As well, when Jack Abramoff opposed previous bills, he did so on behalf of his client eLottery, attempting to obtain the sale of lottery tickets on the internet excluded from the legislation. Ironically, the protections he was seeking are included in this new bill, since state run lotteries would be excluded. Jack Abramoff therefore would probably support this legislation since it provides him what he was looking for. That does not stop Goodlatte and others from using Abramoff’s recent disgrace as a means to make their bill look better, thus making it not just an anti-gambling bill, but somehow an ant-corruption bill as well, while at once rewarding Abramoff and his client.

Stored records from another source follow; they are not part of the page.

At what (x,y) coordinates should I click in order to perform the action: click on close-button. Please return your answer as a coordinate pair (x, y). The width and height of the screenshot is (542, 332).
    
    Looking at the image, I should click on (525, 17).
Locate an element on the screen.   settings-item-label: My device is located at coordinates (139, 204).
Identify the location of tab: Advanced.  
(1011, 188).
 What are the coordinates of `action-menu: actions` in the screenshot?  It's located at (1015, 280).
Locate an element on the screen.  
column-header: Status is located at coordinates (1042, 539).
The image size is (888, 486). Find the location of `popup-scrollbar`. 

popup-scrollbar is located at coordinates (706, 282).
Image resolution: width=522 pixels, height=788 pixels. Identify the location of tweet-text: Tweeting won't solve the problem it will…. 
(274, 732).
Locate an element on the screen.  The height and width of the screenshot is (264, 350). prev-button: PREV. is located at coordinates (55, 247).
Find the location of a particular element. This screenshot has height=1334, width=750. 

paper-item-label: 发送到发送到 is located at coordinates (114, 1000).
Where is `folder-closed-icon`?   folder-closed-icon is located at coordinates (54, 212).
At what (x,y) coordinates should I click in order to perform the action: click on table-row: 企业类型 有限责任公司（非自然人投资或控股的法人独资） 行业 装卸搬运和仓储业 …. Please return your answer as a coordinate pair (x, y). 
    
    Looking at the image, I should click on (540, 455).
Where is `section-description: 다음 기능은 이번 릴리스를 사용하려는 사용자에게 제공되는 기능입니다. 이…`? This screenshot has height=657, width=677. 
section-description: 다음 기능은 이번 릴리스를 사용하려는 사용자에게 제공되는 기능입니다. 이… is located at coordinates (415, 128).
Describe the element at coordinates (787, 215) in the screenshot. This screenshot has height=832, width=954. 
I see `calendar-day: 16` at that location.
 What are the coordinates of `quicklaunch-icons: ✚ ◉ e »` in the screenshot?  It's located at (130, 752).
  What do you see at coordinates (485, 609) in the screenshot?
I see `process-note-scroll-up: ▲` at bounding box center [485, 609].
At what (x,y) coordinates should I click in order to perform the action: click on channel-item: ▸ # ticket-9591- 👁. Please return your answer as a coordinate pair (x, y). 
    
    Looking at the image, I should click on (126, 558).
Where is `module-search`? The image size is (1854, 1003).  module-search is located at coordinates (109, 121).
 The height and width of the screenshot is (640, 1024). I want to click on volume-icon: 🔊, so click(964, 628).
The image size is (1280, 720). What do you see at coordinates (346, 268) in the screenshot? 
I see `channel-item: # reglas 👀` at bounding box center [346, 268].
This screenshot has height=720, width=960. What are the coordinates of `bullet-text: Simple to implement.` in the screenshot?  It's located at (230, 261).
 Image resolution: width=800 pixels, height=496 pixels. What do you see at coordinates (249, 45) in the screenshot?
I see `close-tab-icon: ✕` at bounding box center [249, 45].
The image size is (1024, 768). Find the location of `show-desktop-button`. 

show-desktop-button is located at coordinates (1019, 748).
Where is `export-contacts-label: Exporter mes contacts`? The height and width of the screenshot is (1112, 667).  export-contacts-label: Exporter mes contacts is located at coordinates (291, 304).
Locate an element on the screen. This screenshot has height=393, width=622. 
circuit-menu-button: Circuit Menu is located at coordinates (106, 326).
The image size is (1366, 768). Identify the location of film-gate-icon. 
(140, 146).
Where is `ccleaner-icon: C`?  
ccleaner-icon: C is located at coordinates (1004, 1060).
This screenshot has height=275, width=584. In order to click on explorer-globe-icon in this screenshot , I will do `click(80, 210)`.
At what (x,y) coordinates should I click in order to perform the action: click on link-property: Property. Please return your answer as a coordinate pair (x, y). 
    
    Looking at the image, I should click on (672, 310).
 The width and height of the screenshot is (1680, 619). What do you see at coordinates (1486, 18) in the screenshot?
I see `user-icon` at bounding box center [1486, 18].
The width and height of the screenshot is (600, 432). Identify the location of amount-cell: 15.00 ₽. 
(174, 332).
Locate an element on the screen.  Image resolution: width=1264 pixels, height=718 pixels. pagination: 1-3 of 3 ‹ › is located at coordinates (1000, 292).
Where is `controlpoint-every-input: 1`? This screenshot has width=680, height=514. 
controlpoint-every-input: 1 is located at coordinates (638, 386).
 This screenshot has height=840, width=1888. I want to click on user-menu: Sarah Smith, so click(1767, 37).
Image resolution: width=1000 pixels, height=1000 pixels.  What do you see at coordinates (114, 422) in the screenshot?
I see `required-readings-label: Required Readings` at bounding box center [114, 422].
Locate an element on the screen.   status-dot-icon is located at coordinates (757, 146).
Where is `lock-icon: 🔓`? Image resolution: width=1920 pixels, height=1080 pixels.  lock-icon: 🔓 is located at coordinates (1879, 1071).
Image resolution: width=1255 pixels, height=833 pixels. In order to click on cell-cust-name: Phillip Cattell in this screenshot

Next, is his statement that online gambling “hurts individuals and their families” ;.I presume that what he is discussing listed here is problem gambling. Let’s set the record straight. Only a small percentage of gamblers become problem gamblers, not just a small percentage of the populace, but merely a small percentage of gamblers.

In addition, Goodlatte would have you imagine that Internet gambling is more addictive than casino gambling. Sen. Kyl moved as far as to call online gambling “the crack cocaine of gambling”, attributing the quote to some un-named researcher. To the contrary, researchers have shown that gambling on the Internet is no further addictive than gambling in a casino. As a matter of fact, electronic gambling machines, within casinos and race tracks all over the country are far more addictive than online gambling.

In research by N. Dowling, D. Smith and T. Thomas at the School of Health Sciences, RMIT University, Bundoora, Australia “There’s a broad view that electronic gaming is the absolute most ‘addictive’ form of gambling, in so it contributes more to causing problem gambling than any other gambling activity. Therefore, electronic gaming machines have already been called the ‘crack-cocaine’ of gambling” ;.

As to Sen. Kyls claim about “crack cocaine” include “Cultural busybodies have long known that in post this-is-your-brain-on-drugs America, the simplest way to win attention for a puppy cause is to compare it to some scourge that already scares the bejesus out of America” ;.And “During the 1980s and ’90s, it was only a little different. Then, a troubling new trend wasn’t officially on people radar until someone dubbed it “the brand new crack cocaine.” And “On his Vice Squad weblog, University of Chicago Professor Jim Leitzel notes that a Google search finds experts declaring slot machines (The New York Times Magazine), video slots (the Canadian Press) and casinos (Madison Capital Times) the “crack cocaine of gambling,” respectively. Leitzel’s search also found that spam email is “the crack cocaine of advertising” (Sarasota, Fla. Herald Tribune), and that cybersex is a type of sexual “spirtual crack cocaine” (Focus on the Family)” ;.

As we can see, calling something the “crack cocaine” has changed into a meaningless metaphor, showing only that anyone making the statement feels it is important. But we knew that Rep. Goodlatte, Rep. Leach and Sen. Kyl felt that the matter was important or they wouldn’t have brought the proposed legislation forward.